Simplifying the function

Transform the numerator to apply subtraction trigonometric rule of subtraction of cos of double angle from one.

$=\,\,\,$ $\displaystyle \Large \lim_{u \,\to\, 0} \, \normalsize \dfrac{1-\cos{\Bigg(\dfrac{2}{2} \times 7u\Bigg)}}{5u^2}$

$=\,\,\,$ $\displaystyle \Large \lim_{u \,\to\, 0} \, \normalsize \dfrac{1-\cos{2 \Bigg(\dfrac{7u}{2}\Bigg)}}{5u^2}$

$=\,\,\,$ $\displaystyle \Large \lim_{u \,\to\, 0} \, \normalsize \dfrac{2\sin^2 {\Bigg(\dfrac{7u}{2}\Bigg)}}{5u^2}$

$=\,\,\,$ $\displaystyle \Large \lim_{u \,\to\, 0} \, \normalsize \dfrac{2}{5} \times \dfrac{\sin^2 {\Bigg(\dfrac{7u}{2}\Bigg)}}{u^2}$

Make some adjustments to denominator to be appeared same as the angle of the sine function in numerator.
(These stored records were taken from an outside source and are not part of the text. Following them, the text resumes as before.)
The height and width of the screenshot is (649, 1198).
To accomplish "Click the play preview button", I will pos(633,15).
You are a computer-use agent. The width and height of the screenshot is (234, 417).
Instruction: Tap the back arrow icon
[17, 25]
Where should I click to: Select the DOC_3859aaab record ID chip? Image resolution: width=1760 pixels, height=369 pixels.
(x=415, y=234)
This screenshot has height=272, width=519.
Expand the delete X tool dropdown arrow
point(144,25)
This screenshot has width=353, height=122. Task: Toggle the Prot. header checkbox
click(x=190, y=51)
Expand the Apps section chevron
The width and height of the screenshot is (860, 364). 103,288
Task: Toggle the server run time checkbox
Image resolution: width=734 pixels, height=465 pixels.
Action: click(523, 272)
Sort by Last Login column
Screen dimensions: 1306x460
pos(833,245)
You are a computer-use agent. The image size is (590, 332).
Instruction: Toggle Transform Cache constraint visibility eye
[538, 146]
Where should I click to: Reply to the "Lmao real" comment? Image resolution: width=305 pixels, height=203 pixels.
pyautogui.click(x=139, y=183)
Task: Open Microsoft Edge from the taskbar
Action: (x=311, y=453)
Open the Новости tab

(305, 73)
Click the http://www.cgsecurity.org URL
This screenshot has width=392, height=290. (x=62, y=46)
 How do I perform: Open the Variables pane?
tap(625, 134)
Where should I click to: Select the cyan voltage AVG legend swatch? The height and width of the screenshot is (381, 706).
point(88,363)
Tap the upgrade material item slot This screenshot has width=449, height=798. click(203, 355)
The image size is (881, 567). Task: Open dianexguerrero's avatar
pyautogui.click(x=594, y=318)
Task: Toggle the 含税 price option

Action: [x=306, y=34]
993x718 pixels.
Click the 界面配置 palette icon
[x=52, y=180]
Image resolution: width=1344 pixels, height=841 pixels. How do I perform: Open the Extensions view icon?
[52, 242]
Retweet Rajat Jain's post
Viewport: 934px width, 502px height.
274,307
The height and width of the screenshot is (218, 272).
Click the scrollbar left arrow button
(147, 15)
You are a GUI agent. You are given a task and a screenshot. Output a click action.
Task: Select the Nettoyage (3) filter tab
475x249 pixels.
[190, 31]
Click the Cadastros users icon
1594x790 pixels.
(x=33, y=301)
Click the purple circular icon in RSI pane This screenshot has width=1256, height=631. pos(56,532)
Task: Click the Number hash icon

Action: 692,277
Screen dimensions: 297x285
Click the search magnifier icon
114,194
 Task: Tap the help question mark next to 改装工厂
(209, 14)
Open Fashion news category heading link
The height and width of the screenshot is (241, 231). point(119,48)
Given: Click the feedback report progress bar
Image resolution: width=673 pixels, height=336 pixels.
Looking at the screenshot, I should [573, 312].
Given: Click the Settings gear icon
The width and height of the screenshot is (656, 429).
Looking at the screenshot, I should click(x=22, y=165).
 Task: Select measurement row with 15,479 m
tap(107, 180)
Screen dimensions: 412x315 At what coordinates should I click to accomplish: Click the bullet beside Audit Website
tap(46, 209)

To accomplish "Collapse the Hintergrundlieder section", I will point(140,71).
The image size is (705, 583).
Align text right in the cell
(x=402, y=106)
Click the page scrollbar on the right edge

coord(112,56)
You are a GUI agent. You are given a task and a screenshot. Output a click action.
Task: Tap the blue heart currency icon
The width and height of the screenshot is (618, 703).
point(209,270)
$=\,\,\,$ $\displaystyle \dfrac{2}{5} \times \Large \lim_{u \,\to\, 0} \, \normalsize \dfrac{\sin^2 {\Bigg(\dfrac{7u}{2}\Bigg)}}{{\Bigg(u \times \dfrac{7}{2} \times \dfrac{2}{7}\Bigg)}^2}$

$=\,\,\,$ $\displaystyle \dfrac{2}{5} \times \Large \lim_{u \,\to\, 0} \, \normalsize \dfrac{\sin^2 {\Bigg(\dfrac{7u}{2}\Bigg)}}{{\Bigg(\dfrac{7u}{2} \times \dfrac{2}{7}\Bigg)}^2}$

Use the product rule of exponents to expand the denominator.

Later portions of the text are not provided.